Liputan6.com, Jakarta - Pasca Pemilihan Presiden dan Legislatif 2019, Menteri Pendayagunaan Aparatur Negara dan Reformasi Birorkasi (PANRB) Syafruddin menegaskan, PNS atau Aparatur Sipil Negara (ASN) harus tetap menjaga netralitas. ASN pada pemerintah pusat maupun daerah diminta tetap fokus bekerja melayani masyarakat.
"ASN jangan masuk ke dalam hiruk pikuk opini politik yang masih berlangsung,” tegas dia saat konferensi pers di Kementerian PANRB, Jakarta, Kamis (18/4/2019).
Baca Juga
Advertisement
Dia pun meminta seluruh pimpinan kementerian dan lembaga dan pemerintah daerah untuk mengawasi PNS yang ada di lingkungannya. ASN sebagai petugas negara berkewajiban melaksanakan pelayanan publik demi kepentingan negara.
Sebelum pelaksanaan pemilu, Syafruddin telah berulang kali mengimbau ASN untuk menjaga netralitas. Disampaikan, ASN memiliki hak politik namun hanya dapat digunakan dalam bilik suara dan tidak untuk berpolitik praktis.
Syafruddin juga menekankan, apabila terdapat PNS yang terlibat kepentingan politik, sanksi akan diselesaikan secara komprehensif.
Saksikan Video Pilihan di Bawah Ini:
Sanksi Sesuai Aturan
Sesuai dengan Surat Menteri PANRB Nomor B/94/M.SM.00.00/2019, jika ditemukan bukti pelanggaran netralitas, instansi pemerintah menindaklajuti dengan membentuk Majelis Kode Etik atau tim pemeriksa hukuman disiplin.
Penyelesaian pelanggaran dilakukan berdasarkan PP Nomor 42/2004 dan PP Nomor 53/2010.
Dalam surat tersebut, dijelaskan bahwa tindak lanjut rekomendasi hasil pengawasan dilaporkan kepada Komisi Aparatur Sipil Negara (KASN) dan tembusan Menteri PANRB.

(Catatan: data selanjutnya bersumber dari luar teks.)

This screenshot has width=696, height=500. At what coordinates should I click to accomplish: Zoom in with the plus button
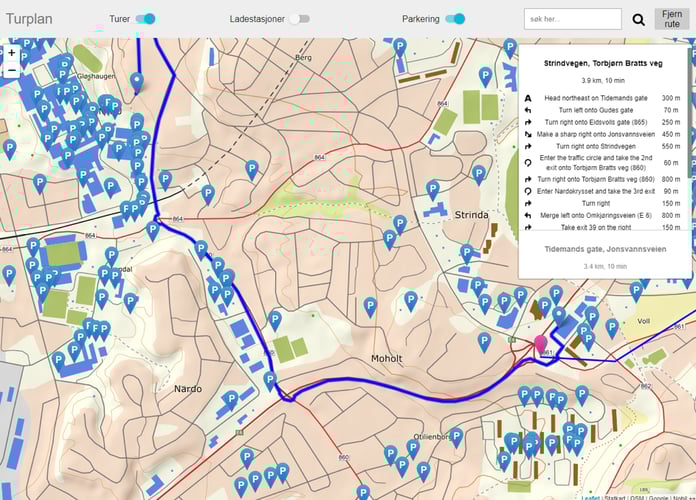tap(12, 52)
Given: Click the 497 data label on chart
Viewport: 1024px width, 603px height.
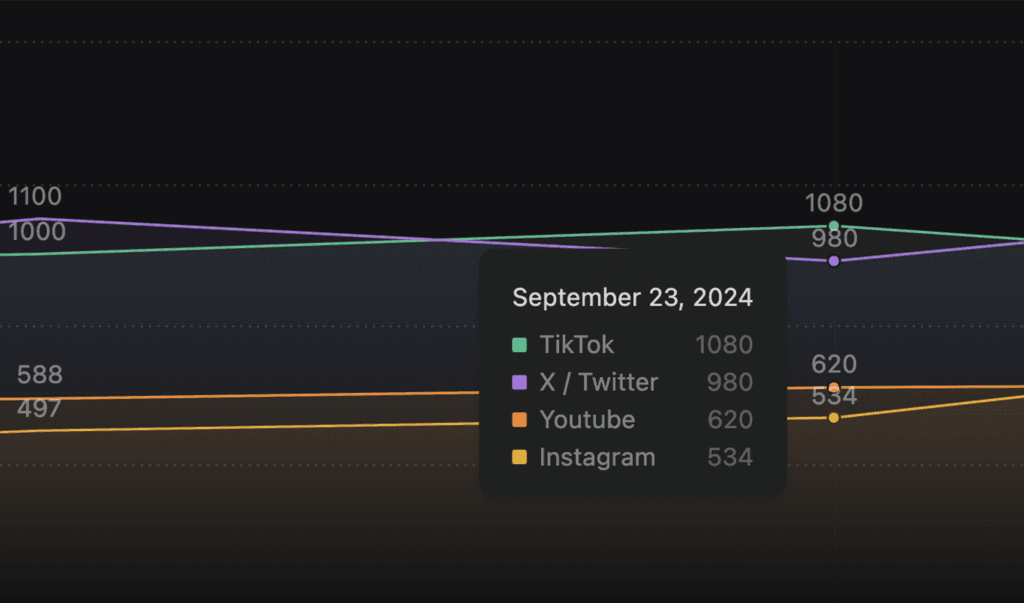Looking at the screenshot, I should (39, 409).
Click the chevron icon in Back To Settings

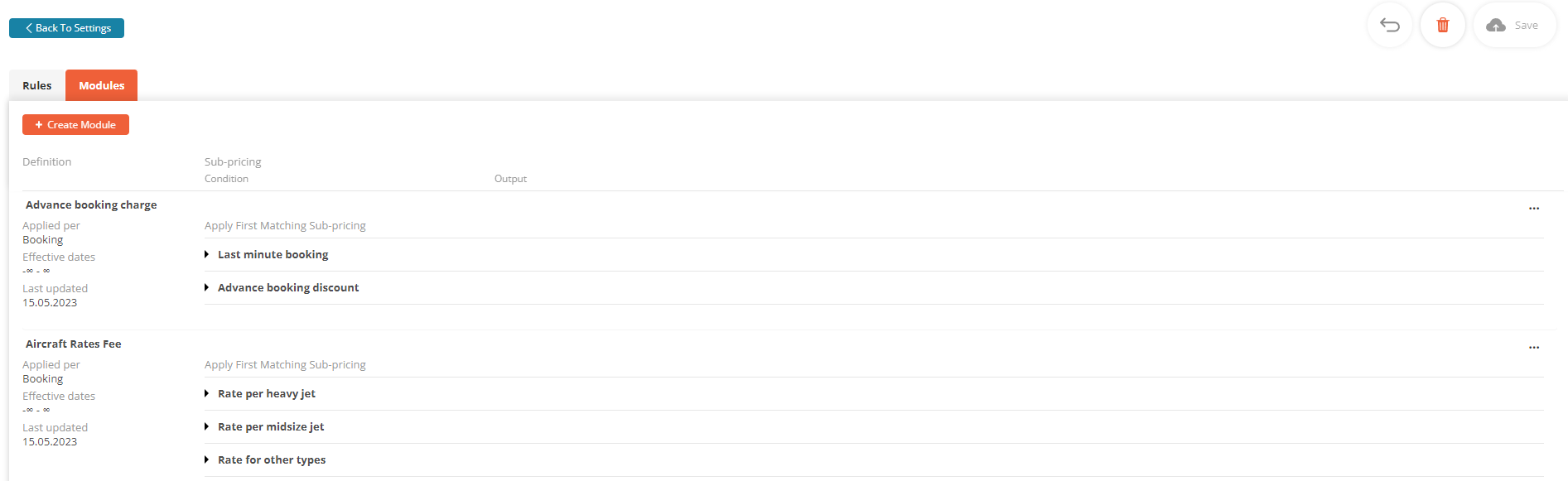[29, 28]
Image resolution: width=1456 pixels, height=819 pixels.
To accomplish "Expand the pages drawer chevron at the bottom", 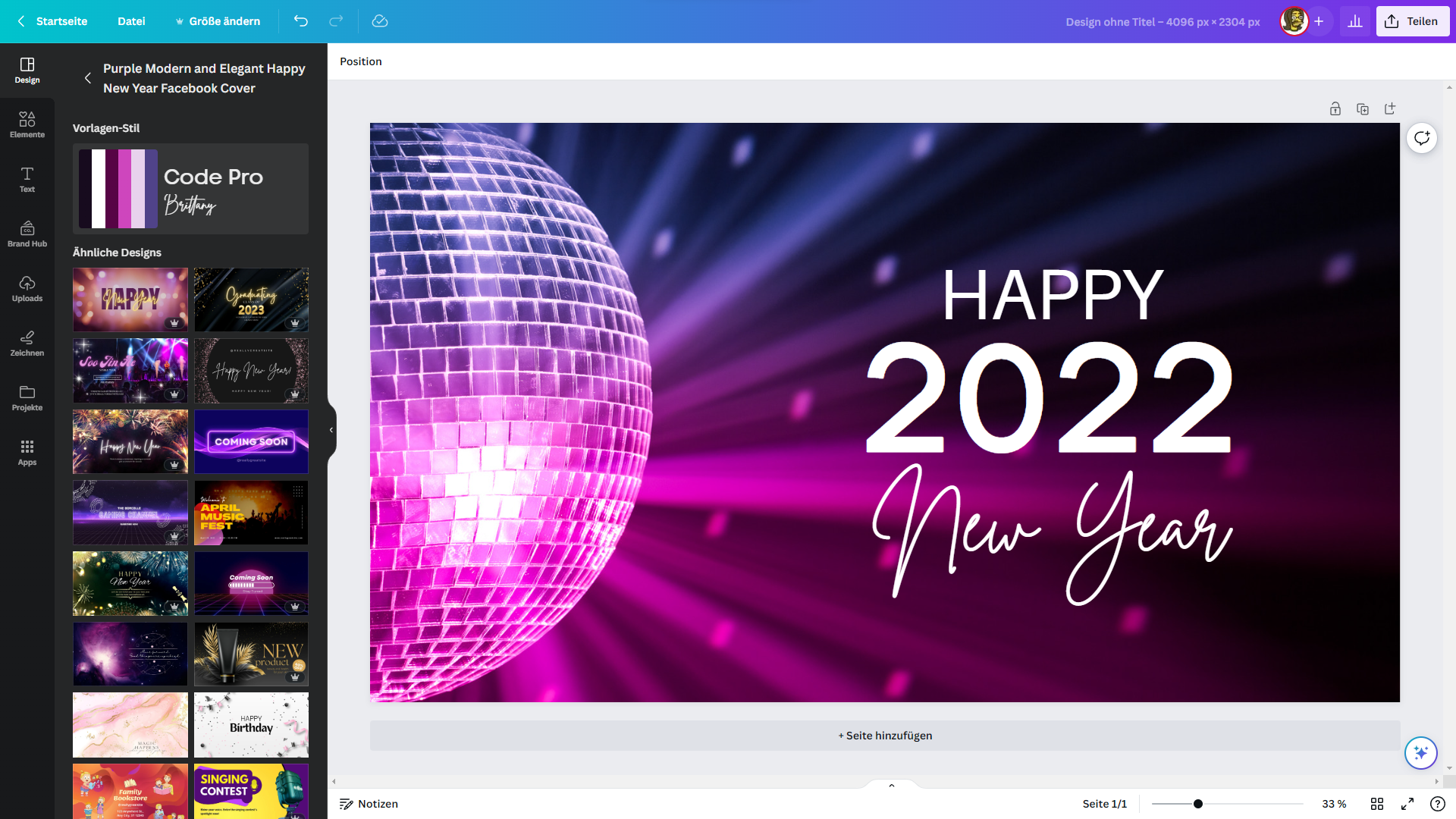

Jika hasil rekomendasi tidak ditindaklanjuti Pejabat Pembina Kepegawaian (PPK), KASN dapat merekomendasi kepada presiden untuk menjatuhkan sanksi administratif sesuai dengan peraturan perundang-undangan.
Netralitas ASN sudah diatur dengan jelas dalam UU No. 5 Tahun 2014 tentang Aparatur Sipil Negara. Di tahun kontestasi politik ini, ASN yang netral menjamin demokrasi yang sehat.
Namun sebaliknya, apabila ASN tidak netral, akan sangat merugikan negara hingga masyarakat sebagai penerima layanan.
Advertisement
Tidak Boleh Beropini
Lebih lanjut, Syafruddin melarang keras pegawai pemerintah, baik itu eselon II hingga pejabat sekalipun, untuk memberikan opini di muka publik tanpa dasar yang jelas. Itu hanya bisa dilakukan oleh menteri atau humas selaku perwakilan.
"Seluruh pemerintah tidak boleh ada staf atau pejabat yang memberikan opini pada publik, kecuali itu ada perintah dari menteri atau humasnya sendiri. Itu hanya bisa disampaikan oleh menteri dan humas," tuturnya.